A pint of trouble: COMESA’S beer manufacturer investigation commences
At a glance
- The COMESA Competition Commission (CCC) has launched an investigation into potential restrictive and prohibited practices by beer manufacturing companies operating in the Common Market.
- The investigation focuses on practices that impede cross-border trade and may involve market allocation arrangements or territorial restrictions, which restrict competition in the Common Market.
- The CCC's investigation is the first of its kind in the beer market, and its findings will determine whether there have been any violations of the COMESA Competition Regulations.
Article 16 of the Regulations prohibits all agreements which have the object or effect of preventing, restricting or distorting competition in the Common Market, and which may affect trade between member states. Article 19 prohibits agreements or arrangements between competitors which, among others, allocate customers and markets within the Common Market.
The investigation, a first for the CCC in the beer market, will scrutinise practices that allegedly impede cross-border trade by implementing marketing structures that may serve to deny consumers benefits of competition in the alcoholic beverages industry across the region. The CCC noted that the manufacturers may have market allocation arrangements among themselves or territorial restrictions in their distribution agreements with third-party independent distributors. The CCC’s concern is that such market allocation or territorial restrictions reinforce national borders and, in turn, hinder trade between member states, thereby restricting competition in the Common Market.
Drawing on the South African experience, in 2014 a similar investigation into market division and price discrimination in the beer production market was conducted by the Competition Commission (Commission), as outlined in Competition Commission v South African Breweries Limited and Others [2014] 2 CPLR 339 (CAC). Herein, it was alleged that South African Breweries Limited (SAB) and its appointed distributors entered into agreements which prevented the distributors from distributing products other than SAB products, at prices and with distribution discounts different from those offered to independent distributors, thereby lessening competition in contravention of the Competition Act 89 of 1998, as amended (Competition Act). The Competition Appeal Court (CAC) found that the arguments raised by the Commission were insufficient in proving a substantial prevention or lessening of competition (to the detriment of consumers of other distributors or consumers in general). The CAC also noted, among other things, that one of the Commission’s submissions was incorrectly rooted in the assertion that any restraint imposed by a firm goes on to restrain competition. The matter was ultimately dismissed by the CAC.

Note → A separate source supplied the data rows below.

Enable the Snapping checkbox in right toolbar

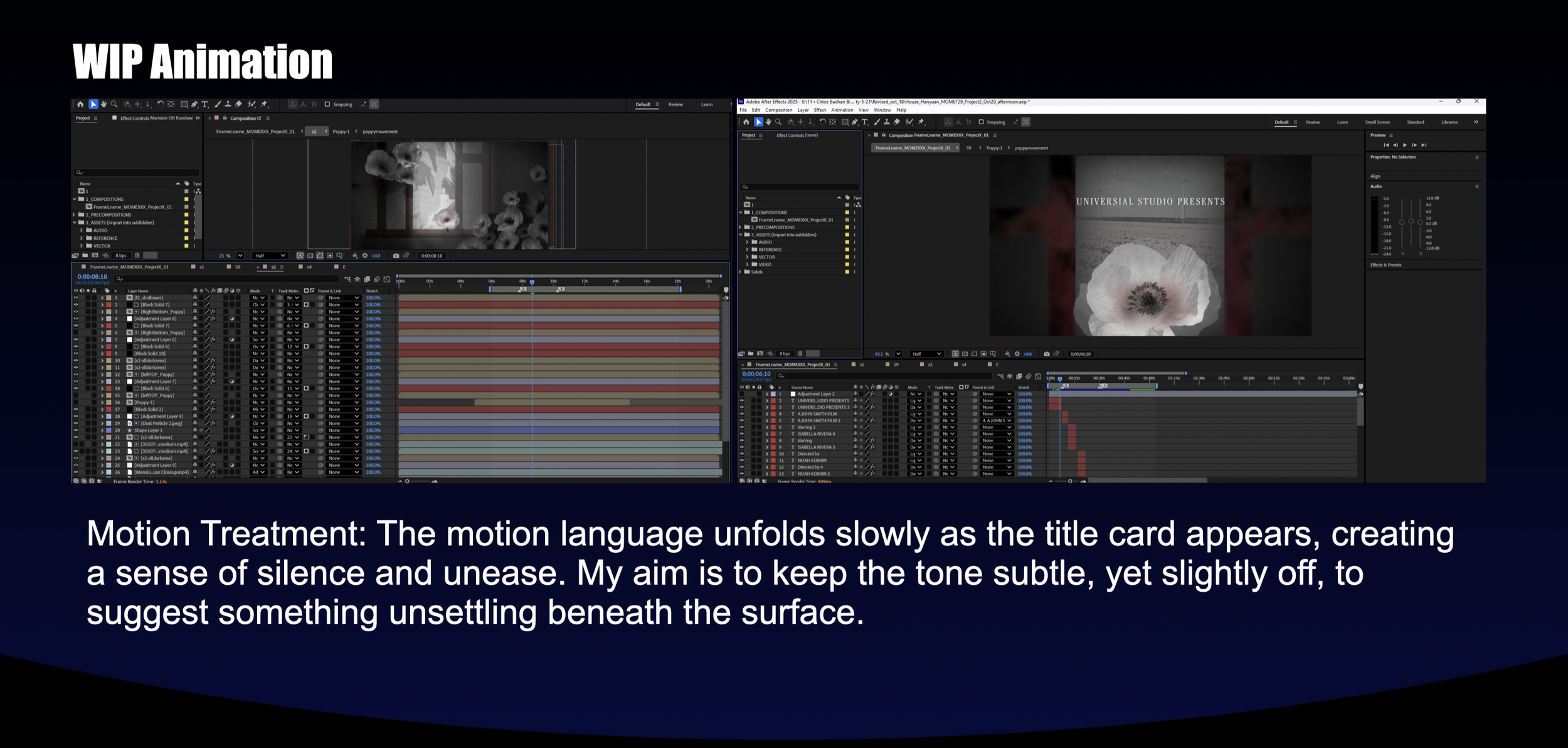pyautogui.click(x=981, y=122)
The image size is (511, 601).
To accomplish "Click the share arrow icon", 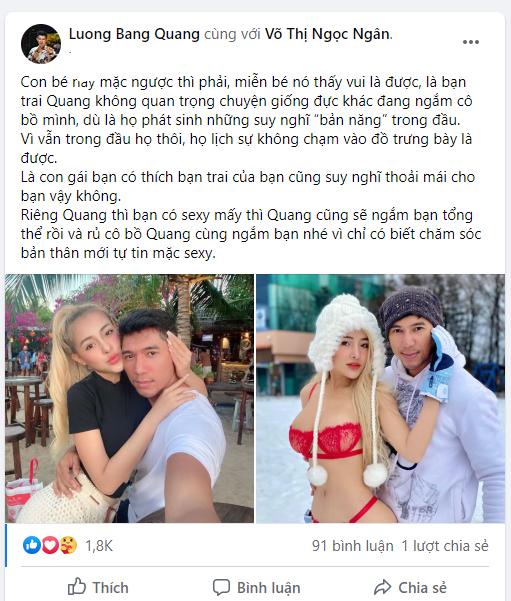I will 383,587.
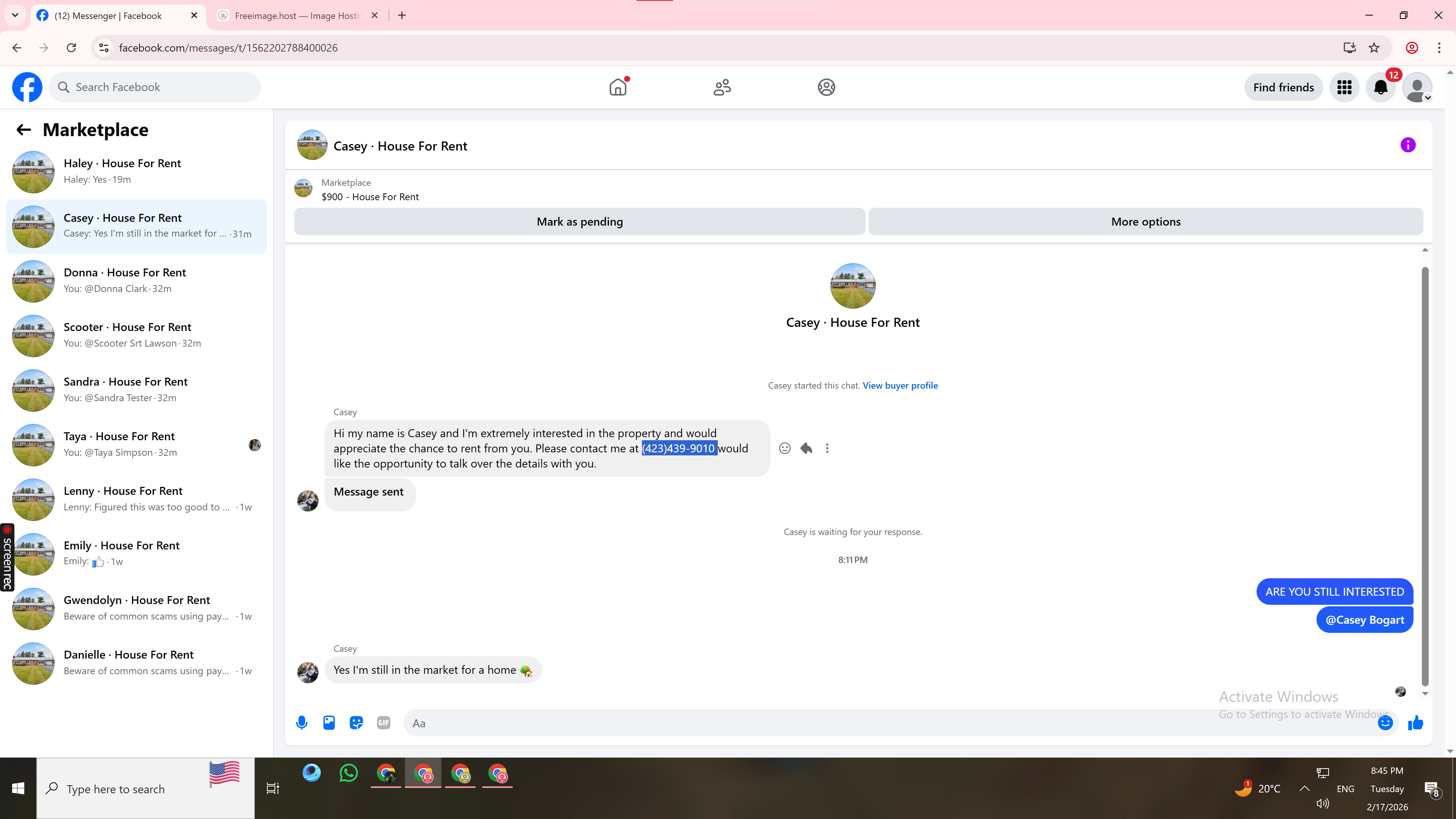Attach a photo using the image icon
1456x819 pixels.
(x=329, y=722)
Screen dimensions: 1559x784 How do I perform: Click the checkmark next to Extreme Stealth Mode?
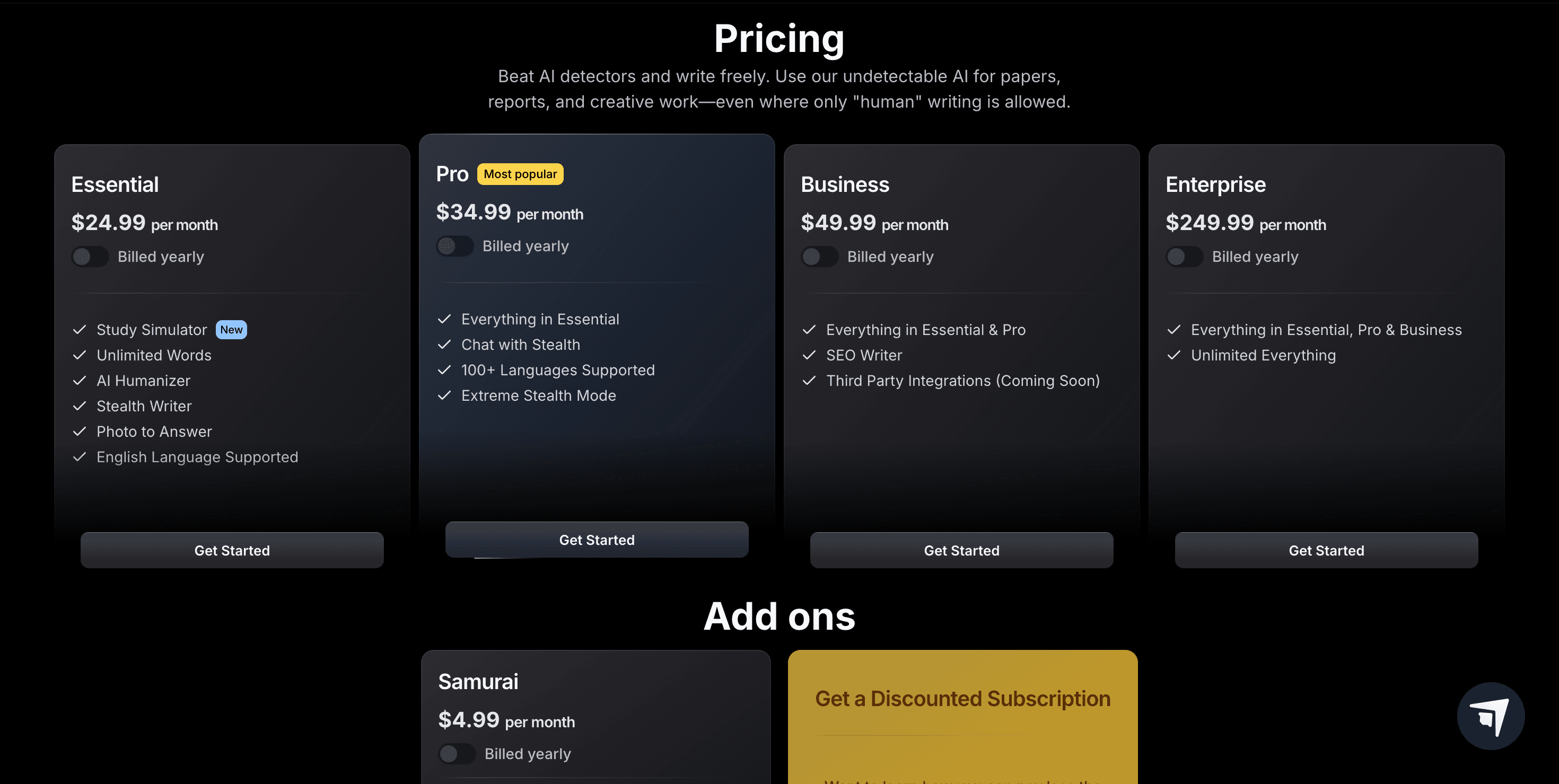pyautogui.click(x=444, y=395)
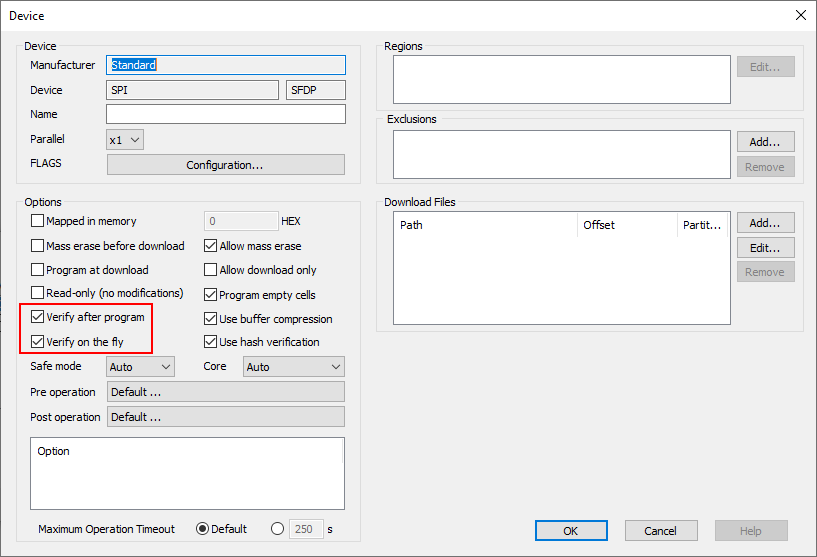Click the SFDP button
Viewport: 817px width, 557px height.
point(315,90)
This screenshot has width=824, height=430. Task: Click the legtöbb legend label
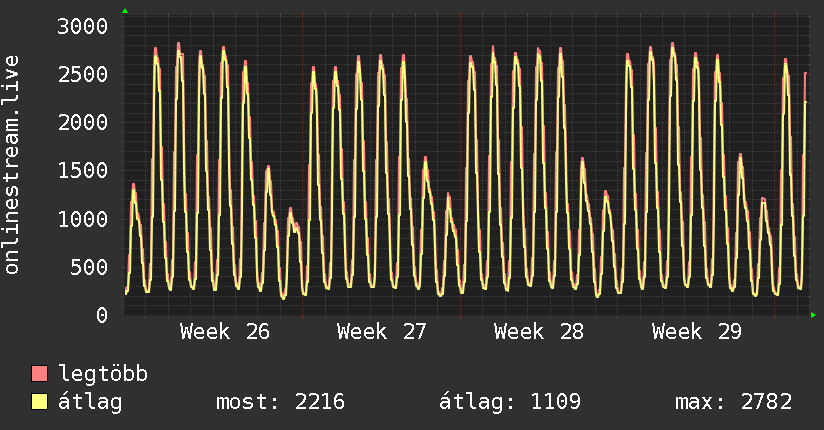103,374
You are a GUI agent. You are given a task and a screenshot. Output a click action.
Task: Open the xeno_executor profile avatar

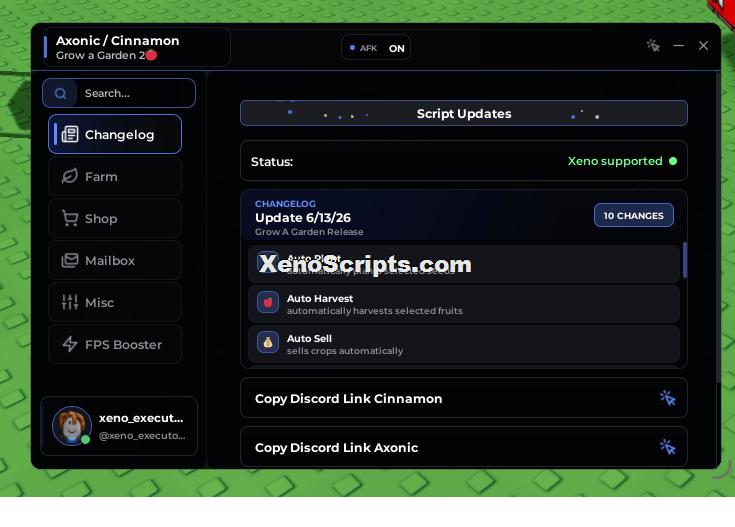72,426
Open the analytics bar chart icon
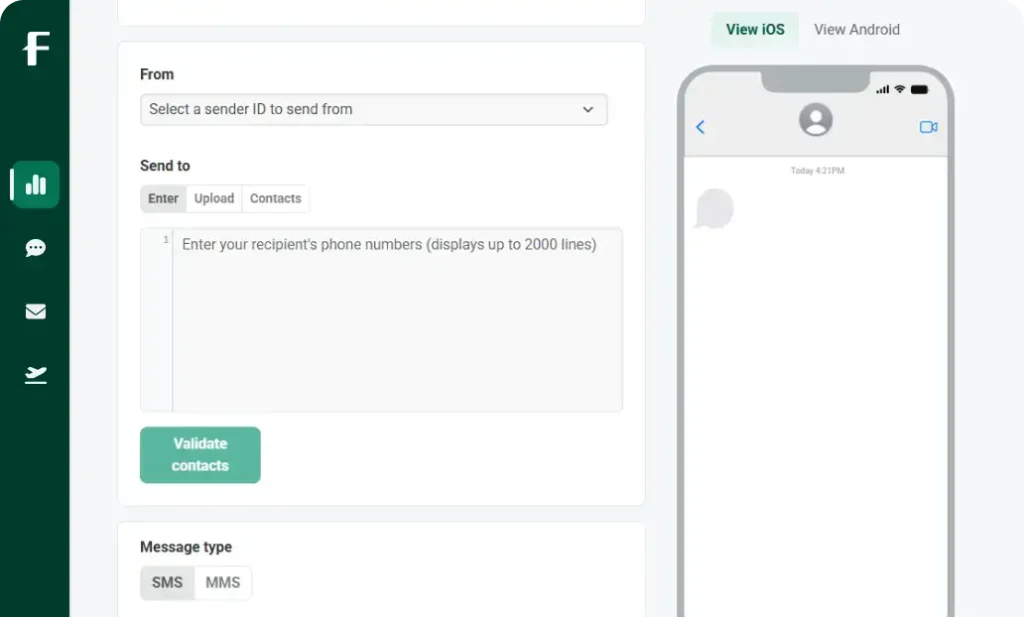Image resolution: width=1024 pixels, height=617 pixels. point(36,185)
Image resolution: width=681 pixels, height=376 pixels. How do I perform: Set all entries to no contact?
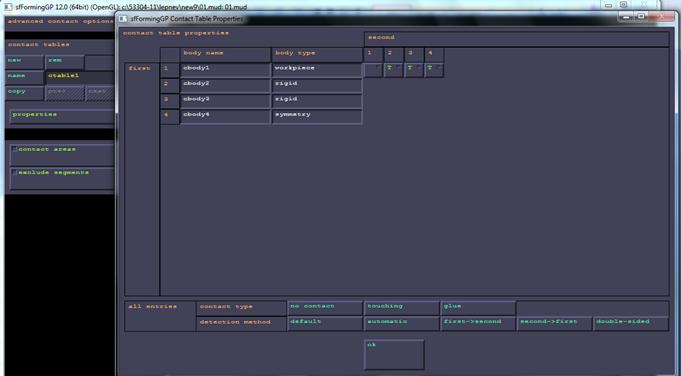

More recently, albeit in the cement market, the CAC dismissed an appeal by the Commission against an order by the Competition Tribunal finding the first respondent, NPC Cimphor (Pty) Ltd, had not contravened the Competition Act in Competition Commission of South Africa v NPC-Cimpor (Pty) Limited and Others [2020] 2 CPLR 524 (CAC). The CAC found, among other things, that a sufficient case had not been proven linking the first respondent to the alleged market allocation conduct. This emphasises that any finding of prohibited market allocation requires a thorough and well-evidenced investigation.
The CCC specified that the commencement of its investigation in no way presupposes a contravention of the Regulations. We await the findings of the CCC and its approach (more specifically whether or not same will be aligned to that adopted in South Africa) should formal allegation(s) of contravention be supported by the outcome of the investigation.